Passage par Saint-Florent le Vieil, où ont eu lieu des exécutions sommaires d’enfants, et de femmes, pendant la révolution, au prétexte qu’ils étaient vendéens. Oui, il y a souvent eu loin des principes de la révolution à la réalité du terrain.

Arrivée exténué, à Montjean. On prononce Mont’jan, en prononçant bien le T. La nana de l’office de tourisme a téléphoné au patron de l’auberge au bord de la Loire. C’était son jour de fermeture, mais il m’a pris quand même. Il m’a même fait un plateau repas tout à fait distingué, je ne me souviens plus du menu, mais je me souviens que c’était très bien. Il m’a proposé de me mettre un verre de vin, ce que j’ai accepté. Sur la note le lendemain, j’ai trouvé le verre de vin un peu cher, 5 euros, mais je dois reconnaître qu’il était très bon. Du Sancerre, si j’ai bonne mémoire.
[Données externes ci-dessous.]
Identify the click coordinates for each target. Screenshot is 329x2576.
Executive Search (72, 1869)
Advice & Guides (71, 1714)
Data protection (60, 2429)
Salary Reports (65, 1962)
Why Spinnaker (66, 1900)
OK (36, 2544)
Troisième jour : Traversée des coteaux du Layon.

Je me suis un peu égaré, et quand je m’en suis rendu compte, j’ai fait du hors-piste pour rattraper le temps perdu. J’ai atteint, aux Ponts-de-Cé, un hôtel, sur un bras de la Loire, le Louet. On prononce le Louette. Salut Anne. (Je dis "Salut Anne", au passage, parce que Anne, elle s’appelle Le Louet, aussi. La dernière fois que je l’ai vue, Anne, elle m’a dit qu'elle habitait Square du Roi Arthur. Ça, c’est une belle adresse, le roi Arthur. Y a aussi le papier timbré, qui est juste à côté, et certains trouvent laid. Ils ont tort, une rue du papier timbré, c’est comme un bras d’honneur, à la cruauté de Louis XIV, qui a fait pendre je ne sais combien de Bretons, et envoyé un tas d’autres aux galères, à propos du papier timbré justement. Madame Sévigné l’a rapporté d’une façon absolument abjecte, honte à elle. On peut discuter de l’intérêt de faire un bras d’honneur à un type qui est mort depuis 300 ans bientôt. Oui, ça ne sert à rien, je suis d’accord, mais ça soulage.)
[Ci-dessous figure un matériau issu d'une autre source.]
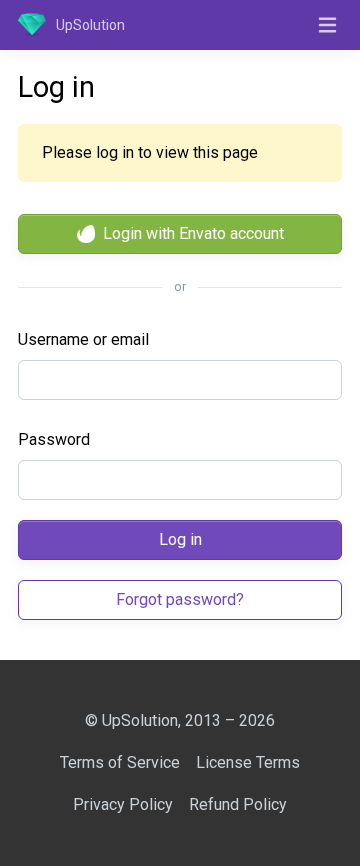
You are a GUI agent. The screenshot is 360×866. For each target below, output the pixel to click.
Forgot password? (180, 599)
L’hôtel étant assez cher, je me suis permis d’être assez exigeant, et j’ai demandé à changer de chambre, car dans celle qui m’avait été affectée flottait des odeurs de tabac d’un précédent occupant. J’ai horreur du tabac. Quand, sur un trottoir, je me trouve derrière quelqu’un qui fume, faut que je dépasse, ou que je change de trottoir.

Quatrième jour :

Arrivée à Saint-Rémy-La-Varenne, dans une chambre d’hôte, dans un château. J’étais seul avec le châtelain, qui semble-t-il était un ancien agronome, car il connaissait très bien l’agriculture. Il avait des noix très grosses et très bien conservées. Je lui ai demandé son truc, car moi, les miennes, de noix, je n’ai jamais pu les conserver, elles moisissent tout le temps. Il m’a demandé d’où j’étais. J’ai répondu du centre-Bretagne, bien sûr. Il s’est étonné que sur un terrain si acide je puisse avoir des noix. Je lui ai confirmé que j’en avais, moins grosses que les siennes, certes, mais j’en avais. Mais que je n’arrivais pas à les conserver. Alors il m’a dit son truc, il faut les faire sécher, ventilation et chauffage électrique, pendant huit jours, ça lui coûtait une fortune parait-il, en électricité, mais il avait des noix tout l’hiver, tout le printemps, et même l’été.

Cinquième jour : Saumur.

J’ai attrapé un coup de soleil, sur les oreilles, je me suis acheté une crème solaire. L’office de tourisme m’a fait payer un euro pour me réserver une chambre.

Sixième jour : Montsoreau.

En passant, j’ai visité une exposition de photos. L’artiste, Patricia Méaille était là. J’ai discuté avec elle. Elle a fait un livre de photos, et c’est François Cavanna qui a écrit le texte.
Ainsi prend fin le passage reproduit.